This week for HTM(A)A, the mission was to recreate a circuit and then modify that circuit by adding at the least, an led and button . Since I was not familiar with circuitry, I decided to stick to the minimum. BUT! I did make it as small as I could, as well as add an unsure-if-this-is-gonna-work face on it. boom.
Above is the board we had to replicate. In order to do so, we had to create a schematic, then draw the real traces on a board layout, save it as a black-and-white png for the Modela. he software we used was Eagle PCB-Software.
By loading component libraries in Eagle, you can easily layout your board with the right pad sizes and spacing! The two libraries used for this board were fab.lbr and SparkFun.lbr.
Eagle basically has two modes...schematic mode and board mode (kind of like drawing mode and paperspace in autoCAD). Schematic is for laying out the logic, and the other (Board) is for physical printable connections. When you start a new project, you have to create these at the same time so they become synchronized. This is the schematic I created in Eagle.
This is my design in board mode. Note face and initials. For line Thickness I used the following:
Here's what the exported pngs look like. I exported these as Monochrome at 1500 dpi
Time to send to fab modules! Me and Seto conserved energy by pairing our boards up. We found that we kept getting this strange error when trying to load our png. It was something like:
Cannot convert String to Float
.
We found that once we changed the color mode of the png from INDEXED to RGB, it worked fine!
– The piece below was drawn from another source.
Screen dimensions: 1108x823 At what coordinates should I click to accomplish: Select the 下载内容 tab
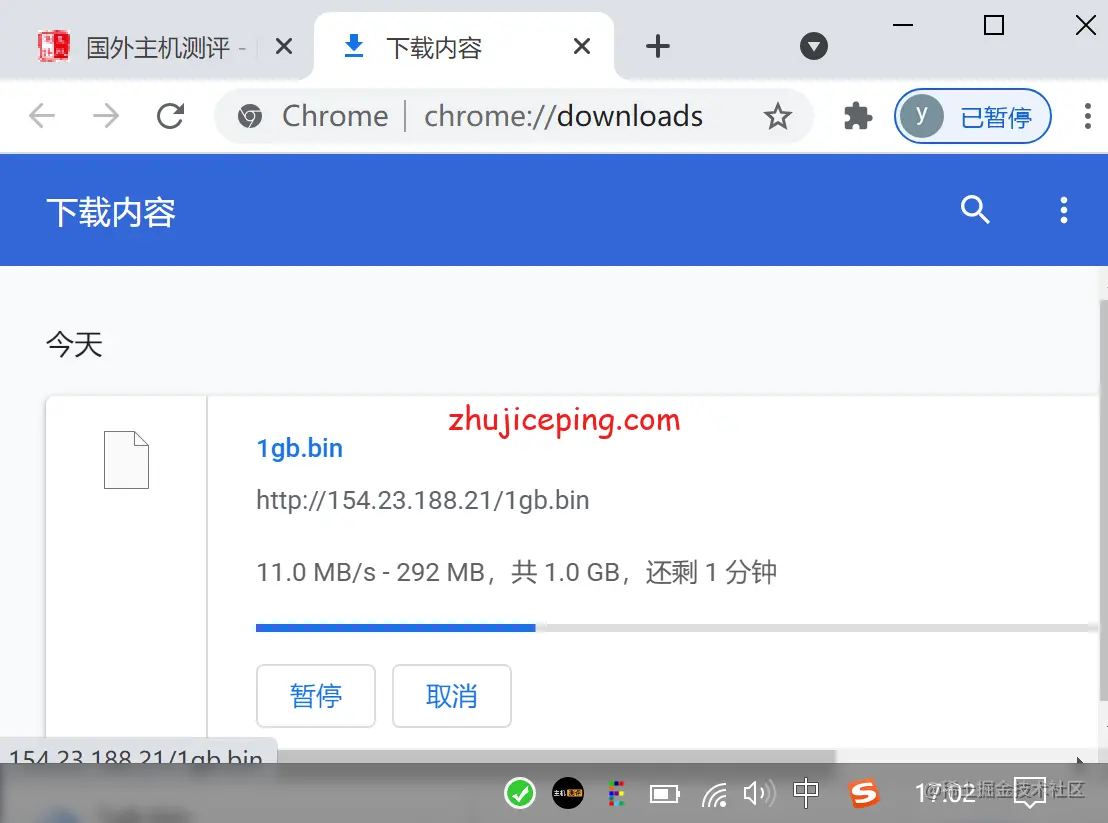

Let the milling begin! We found that near the origin, the bed seemed to be not even, so our first try kind of failed. Placing the board in the back on the second try helped correct this.
Uh oh. Looks like I cut too far into the board!! Why? Well thats because I forgot to invert the outline png, so it was cutting the inside of the edge, vs. the outside. A very stupid mistake, but oh well.. the second time I got it right.
Also, on the second pass it seemed that the outline cut (done at -1.65) was not enough this round. Why? No idea. Had to resort to the bandsaw to salvage this guy. Worked fine
Stuffing the board! No problems here (that I know of, at least).
Made my own cable! To do so, you use the 9-cable rainbow strip...and take 3 colors off to make it 6. Then use 2 6-pin cable heads to pierce both sides. done, easy!
Ready to be programmed, but first, The infamous penny comparison. Yes this little guy is small.